The exterior plaster had lines drawn on it to simulate masonry and the roof was made of slate, a common ballast cargo of those times, which was replaced by corrugated iron during World War I. Even though some concessions have been made to modern living, the structure has been carefully maintained, so retains an authentic Victorian character.
Charles had the ill fortune to be a passenger on the Kapanui when she was hit by the Claymore and sank in the dark off North Head, Auckland, on 23 December 1905. Being a strong swimmer, he spent a long time in the water rescuing others, but succumbed to pneumonia and died at the relatively young age of 43. Sarah Jane continued to live at Rodmersham until the late 1920s when, aged 82, she decided to move to Remuera.
When she left, she took with her what was then arguably NZ’s finest art collection held in private hands. Charles had inherited the paintings from his father’s estate and they included Judith and Holofernes, by Guido Reni; Samuel Anointing David, by Tiepolo; Rabbi’s Head, by Rembrandt; Siege of Belle Isle by Admiral Keppel, by Serres Dominique; a landscape and a river scene, both by Ruysdael; Conversation Piece, by Watteau; Landscape, by Decker; and Holy Family, by Domenichino. Most of the collection was eventually sold.
Sarah Jane’s widowed sister Theresa Eaton and Theresa’s daughter Ella, who had moved to Mahurangi with the Lushingtons, continued to live at Rodmersham after Sarah Jane’s departure.
Ella later married Harry Wynyard and when Sarah Jane died, childless, she bequeathed Rodmersham to Ella and Harry’s eldest child Gladwyn Lushington Wynyard, Lindsay’s father.
“Dad was only 15 at the time and had just started working at Wrightsons,” Lindsay says.

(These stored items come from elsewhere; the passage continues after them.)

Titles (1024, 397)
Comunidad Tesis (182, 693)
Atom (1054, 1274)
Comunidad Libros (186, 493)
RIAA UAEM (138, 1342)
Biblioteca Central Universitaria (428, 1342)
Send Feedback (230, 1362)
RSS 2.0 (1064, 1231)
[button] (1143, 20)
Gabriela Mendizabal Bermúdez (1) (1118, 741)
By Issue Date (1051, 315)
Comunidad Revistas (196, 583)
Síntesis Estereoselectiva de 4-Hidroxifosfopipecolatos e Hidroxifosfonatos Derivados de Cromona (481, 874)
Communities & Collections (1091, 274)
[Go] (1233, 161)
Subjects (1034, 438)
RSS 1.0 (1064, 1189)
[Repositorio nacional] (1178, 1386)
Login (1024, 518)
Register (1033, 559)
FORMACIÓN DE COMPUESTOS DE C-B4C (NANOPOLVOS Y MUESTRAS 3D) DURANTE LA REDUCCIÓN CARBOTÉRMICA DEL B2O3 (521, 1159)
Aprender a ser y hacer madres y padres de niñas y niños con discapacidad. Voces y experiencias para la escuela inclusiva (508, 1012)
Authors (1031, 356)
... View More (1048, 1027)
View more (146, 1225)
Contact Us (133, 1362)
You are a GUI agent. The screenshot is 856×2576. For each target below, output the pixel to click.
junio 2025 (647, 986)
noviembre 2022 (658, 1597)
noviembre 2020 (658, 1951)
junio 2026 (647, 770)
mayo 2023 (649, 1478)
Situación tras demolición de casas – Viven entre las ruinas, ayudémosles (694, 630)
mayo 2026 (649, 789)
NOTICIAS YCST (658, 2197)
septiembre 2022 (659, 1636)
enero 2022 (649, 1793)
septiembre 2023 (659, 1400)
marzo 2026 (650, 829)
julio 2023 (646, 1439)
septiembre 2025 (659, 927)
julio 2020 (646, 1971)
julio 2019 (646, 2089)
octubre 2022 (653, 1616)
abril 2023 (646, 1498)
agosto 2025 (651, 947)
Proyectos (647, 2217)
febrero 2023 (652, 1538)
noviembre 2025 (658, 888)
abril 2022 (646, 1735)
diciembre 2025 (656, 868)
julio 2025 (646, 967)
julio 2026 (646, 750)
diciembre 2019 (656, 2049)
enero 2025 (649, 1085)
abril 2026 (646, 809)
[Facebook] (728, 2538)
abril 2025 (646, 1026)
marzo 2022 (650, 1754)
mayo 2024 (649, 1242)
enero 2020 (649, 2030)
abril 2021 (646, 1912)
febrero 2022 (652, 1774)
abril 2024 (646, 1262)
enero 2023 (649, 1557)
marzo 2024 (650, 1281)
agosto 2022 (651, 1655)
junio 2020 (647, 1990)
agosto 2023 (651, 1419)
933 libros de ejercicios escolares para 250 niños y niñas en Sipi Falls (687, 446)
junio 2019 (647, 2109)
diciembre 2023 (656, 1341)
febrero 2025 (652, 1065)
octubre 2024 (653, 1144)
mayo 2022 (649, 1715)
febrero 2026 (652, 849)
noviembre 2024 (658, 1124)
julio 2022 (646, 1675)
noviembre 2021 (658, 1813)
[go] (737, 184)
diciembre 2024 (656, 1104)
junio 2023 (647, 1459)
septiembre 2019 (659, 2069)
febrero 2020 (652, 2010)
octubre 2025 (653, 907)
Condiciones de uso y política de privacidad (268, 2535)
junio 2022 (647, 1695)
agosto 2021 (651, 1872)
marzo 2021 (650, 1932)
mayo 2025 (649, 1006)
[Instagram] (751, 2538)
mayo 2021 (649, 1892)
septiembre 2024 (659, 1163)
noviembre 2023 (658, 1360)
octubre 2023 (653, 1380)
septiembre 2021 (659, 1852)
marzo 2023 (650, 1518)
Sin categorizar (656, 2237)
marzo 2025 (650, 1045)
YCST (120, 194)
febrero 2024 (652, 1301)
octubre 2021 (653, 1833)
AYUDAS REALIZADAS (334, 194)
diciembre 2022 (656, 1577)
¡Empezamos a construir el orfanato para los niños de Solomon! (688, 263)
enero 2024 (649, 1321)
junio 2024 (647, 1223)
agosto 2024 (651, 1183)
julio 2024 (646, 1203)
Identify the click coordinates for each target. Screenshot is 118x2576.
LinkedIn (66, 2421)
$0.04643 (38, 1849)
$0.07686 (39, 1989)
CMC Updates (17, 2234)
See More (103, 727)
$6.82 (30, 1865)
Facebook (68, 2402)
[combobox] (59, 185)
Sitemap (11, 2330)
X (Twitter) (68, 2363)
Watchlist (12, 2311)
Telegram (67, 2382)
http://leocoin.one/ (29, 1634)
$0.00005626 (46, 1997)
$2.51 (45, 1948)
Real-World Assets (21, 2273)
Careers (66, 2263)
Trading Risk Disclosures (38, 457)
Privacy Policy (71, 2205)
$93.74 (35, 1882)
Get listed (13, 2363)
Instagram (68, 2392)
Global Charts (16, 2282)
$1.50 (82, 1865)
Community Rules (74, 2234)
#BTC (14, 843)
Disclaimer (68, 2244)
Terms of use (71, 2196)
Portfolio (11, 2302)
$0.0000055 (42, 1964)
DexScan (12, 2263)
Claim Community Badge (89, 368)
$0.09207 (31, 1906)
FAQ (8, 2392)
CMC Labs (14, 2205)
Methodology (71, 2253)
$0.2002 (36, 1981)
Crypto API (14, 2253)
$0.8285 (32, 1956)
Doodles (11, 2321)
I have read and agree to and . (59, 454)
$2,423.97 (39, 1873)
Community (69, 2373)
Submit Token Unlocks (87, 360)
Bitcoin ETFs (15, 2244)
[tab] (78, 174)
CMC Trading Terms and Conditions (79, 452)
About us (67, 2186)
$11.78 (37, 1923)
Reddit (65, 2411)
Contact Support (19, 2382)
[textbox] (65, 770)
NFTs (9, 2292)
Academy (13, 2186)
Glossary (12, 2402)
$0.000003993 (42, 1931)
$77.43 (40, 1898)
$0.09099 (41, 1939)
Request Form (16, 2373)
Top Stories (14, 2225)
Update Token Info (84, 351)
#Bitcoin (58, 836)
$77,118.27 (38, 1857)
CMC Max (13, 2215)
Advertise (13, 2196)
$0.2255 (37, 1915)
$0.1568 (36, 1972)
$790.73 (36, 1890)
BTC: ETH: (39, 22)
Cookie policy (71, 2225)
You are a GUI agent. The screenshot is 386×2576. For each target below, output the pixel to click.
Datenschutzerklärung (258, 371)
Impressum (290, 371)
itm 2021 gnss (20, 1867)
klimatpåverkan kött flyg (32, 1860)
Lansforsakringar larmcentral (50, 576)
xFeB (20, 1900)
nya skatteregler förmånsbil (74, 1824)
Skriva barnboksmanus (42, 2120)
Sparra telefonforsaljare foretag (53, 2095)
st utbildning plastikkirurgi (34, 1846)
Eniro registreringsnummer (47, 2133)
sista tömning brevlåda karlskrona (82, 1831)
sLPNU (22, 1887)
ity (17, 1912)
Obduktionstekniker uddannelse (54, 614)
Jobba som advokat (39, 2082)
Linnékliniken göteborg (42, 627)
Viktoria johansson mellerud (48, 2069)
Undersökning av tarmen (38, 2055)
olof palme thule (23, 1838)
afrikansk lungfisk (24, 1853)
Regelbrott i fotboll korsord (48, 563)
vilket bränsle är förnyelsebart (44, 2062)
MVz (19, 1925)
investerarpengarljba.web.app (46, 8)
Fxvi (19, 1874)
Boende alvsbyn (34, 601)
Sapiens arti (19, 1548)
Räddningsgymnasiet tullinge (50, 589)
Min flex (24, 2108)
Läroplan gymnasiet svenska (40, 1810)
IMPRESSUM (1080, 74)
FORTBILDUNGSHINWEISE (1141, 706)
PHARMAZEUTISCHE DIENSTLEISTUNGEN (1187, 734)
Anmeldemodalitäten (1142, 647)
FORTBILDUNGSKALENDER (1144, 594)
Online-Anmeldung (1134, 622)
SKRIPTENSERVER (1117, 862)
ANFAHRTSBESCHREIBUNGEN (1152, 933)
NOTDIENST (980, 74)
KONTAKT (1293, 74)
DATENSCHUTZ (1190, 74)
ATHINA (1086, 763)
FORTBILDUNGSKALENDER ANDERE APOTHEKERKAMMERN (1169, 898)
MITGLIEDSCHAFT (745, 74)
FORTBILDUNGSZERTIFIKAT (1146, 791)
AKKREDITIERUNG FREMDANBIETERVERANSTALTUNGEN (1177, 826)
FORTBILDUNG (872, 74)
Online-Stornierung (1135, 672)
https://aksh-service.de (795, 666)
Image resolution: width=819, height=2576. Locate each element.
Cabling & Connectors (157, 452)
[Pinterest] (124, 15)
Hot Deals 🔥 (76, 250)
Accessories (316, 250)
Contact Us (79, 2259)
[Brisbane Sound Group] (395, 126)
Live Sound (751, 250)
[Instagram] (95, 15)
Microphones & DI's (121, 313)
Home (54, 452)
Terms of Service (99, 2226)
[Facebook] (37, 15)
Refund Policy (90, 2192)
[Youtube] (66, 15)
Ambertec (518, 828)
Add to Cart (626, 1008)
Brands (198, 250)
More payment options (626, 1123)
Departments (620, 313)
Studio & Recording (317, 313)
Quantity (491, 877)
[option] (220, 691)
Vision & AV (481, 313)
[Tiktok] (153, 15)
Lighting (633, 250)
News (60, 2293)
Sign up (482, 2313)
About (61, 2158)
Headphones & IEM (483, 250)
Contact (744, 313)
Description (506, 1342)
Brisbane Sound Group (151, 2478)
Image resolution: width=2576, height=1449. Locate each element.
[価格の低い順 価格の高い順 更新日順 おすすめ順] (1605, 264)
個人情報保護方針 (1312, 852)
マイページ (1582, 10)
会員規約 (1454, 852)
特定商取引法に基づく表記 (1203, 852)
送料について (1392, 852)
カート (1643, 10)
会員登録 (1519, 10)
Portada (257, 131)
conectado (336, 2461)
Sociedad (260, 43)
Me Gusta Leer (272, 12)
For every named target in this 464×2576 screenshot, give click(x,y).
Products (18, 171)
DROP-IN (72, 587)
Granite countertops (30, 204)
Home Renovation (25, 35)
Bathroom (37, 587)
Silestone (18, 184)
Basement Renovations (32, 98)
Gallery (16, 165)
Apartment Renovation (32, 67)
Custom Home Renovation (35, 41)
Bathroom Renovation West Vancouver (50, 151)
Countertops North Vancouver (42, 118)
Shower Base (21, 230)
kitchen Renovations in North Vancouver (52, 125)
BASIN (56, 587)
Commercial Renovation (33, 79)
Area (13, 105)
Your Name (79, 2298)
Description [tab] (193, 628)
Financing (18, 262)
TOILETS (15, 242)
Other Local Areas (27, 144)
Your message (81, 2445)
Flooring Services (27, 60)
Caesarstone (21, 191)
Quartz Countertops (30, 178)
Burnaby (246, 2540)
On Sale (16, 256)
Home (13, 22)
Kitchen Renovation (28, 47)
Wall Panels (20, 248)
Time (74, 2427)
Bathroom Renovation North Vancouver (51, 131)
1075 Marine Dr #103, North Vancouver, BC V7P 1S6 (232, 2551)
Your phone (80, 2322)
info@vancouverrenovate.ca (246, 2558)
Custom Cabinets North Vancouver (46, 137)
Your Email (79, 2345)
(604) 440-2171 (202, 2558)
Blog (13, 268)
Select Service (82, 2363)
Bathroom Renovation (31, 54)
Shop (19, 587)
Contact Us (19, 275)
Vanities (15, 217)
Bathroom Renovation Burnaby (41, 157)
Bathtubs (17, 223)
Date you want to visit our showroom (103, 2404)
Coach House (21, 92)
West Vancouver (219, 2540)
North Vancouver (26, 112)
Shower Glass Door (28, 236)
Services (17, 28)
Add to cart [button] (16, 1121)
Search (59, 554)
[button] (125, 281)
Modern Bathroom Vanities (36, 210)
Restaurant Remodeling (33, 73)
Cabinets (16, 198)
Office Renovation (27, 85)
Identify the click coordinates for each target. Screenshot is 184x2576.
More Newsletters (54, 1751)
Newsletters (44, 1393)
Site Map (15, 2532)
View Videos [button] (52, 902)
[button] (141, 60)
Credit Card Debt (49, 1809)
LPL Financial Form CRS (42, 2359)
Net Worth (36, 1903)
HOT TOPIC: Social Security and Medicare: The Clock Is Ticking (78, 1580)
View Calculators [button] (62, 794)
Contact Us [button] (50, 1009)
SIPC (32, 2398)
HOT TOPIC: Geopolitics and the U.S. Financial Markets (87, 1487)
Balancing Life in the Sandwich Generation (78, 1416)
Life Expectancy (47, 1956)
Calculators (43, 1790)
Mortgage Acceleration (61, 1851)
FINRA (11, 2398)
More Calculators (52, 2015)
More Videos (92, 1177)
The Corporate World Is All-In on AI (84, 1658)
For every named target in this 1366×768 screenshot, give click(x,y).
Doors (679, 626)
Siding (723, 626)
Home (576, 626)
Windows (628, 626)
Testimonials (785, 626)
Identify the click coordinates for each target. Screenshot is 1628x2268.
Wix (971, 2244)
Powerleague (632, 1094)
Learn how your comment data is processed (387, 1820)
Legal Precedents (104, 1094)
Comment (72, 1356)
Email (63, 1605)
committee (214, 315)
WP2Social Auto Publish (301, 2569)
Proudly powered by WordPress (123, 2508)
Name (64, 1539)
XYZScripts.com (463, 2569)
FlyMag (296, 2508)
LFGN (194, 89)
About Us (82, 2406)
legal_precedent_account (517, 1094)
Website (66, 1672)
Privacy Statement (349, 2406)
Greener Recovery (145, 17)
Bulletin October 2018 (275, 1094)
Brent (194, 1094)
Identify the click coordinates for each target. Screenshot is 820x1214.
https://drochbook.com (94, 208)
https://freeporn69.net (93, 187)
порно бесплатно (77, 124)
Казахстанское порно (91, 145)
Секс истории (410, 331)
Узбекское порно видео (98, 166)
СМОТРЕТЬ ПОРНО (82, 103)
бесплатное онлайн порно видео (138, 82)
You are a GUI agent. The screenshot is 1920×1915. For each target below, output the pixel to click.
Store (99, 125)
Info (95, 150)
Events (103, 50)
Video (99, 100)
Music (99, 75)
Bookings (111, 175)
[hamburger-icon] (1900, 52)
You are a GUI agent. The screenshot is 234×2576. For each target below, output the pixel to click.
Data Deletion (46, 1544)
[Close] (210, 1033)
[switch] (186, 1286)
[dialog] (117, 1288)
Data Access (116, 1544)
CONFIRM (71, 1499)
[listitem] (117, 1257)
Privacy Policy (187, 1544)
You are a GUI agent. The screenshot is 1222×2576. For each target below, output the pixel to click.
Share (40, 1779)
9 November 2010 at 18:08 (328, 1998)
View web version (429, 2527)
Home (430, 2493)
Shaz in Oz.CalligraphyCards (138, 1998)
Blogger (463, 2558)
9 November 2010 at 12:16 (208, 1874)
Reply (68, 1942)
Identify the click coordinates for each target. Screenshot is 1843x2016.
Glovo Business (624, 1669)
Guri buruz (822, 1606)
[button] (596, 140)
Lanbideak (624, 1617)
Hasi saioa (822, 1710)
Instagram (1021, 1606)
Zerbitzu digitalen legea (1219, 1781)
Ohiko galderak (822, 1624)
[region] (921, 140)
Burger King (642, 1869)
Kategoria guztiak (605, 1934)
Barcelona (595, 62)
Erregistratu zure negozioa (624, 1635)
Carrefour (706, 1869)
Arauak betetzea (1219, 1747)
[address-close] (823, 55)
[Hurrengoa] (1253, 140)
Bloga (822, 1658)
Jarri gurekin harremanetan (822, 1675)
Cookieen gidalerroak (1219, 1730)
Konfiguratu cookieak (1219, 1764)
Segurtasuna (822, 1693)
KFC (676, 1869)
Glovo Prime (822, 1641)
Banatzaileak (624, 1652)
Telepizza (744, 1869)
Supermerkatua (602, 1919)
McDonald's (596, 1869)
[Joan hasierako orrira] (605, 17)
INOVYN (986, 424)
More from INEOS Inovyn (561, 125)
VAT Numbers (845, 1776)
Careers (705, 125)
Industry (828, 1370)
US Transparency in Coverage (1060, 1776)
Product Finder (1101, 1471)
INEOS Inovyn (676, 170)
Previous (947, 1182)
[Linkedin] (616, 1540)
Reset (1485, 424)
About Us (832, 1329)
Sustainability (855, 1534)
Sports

“Rodmersham has always meant ‘home’ to me. I grew up fishing for snapper off the jetty and for kingfish off the rocks, swimming and sailing there.”
She remembers Fred Anderson’s launch making its daily run up the river, picking up cream and dropping off supplies along the way.
“We’d ring our meat orders into Stubbs Butchery or the grocery order to McDowells in Warkworth, and everything went on the account.
The telephone was a party line and the operator was Mrs Lawrie.
“There were always people coming and going; we never felt isolated. It’s much quieter these days.”
Lindsay and Mark have lived most of their married life on the farm, only leaving in March this year after Lindsay, now 86, suffered a serious injury while driving the farm mule. The accident, which saw her drive over a seawall and land in the water with the mule on top of her, put her in hospital for months. She is recuperating on a farm in Kaipara Flats, but hopes to return to her beloved Rodmersham in the not too distant future.
Although Lindsay and Mark do not have children, she has ensured through her Will that the property will remain in family hands .
Rodmersham adjoins a section of the Mahurangi Regional Park, south of Martins Bay.
Sources, Lindsay Kirby and Cimino Cole.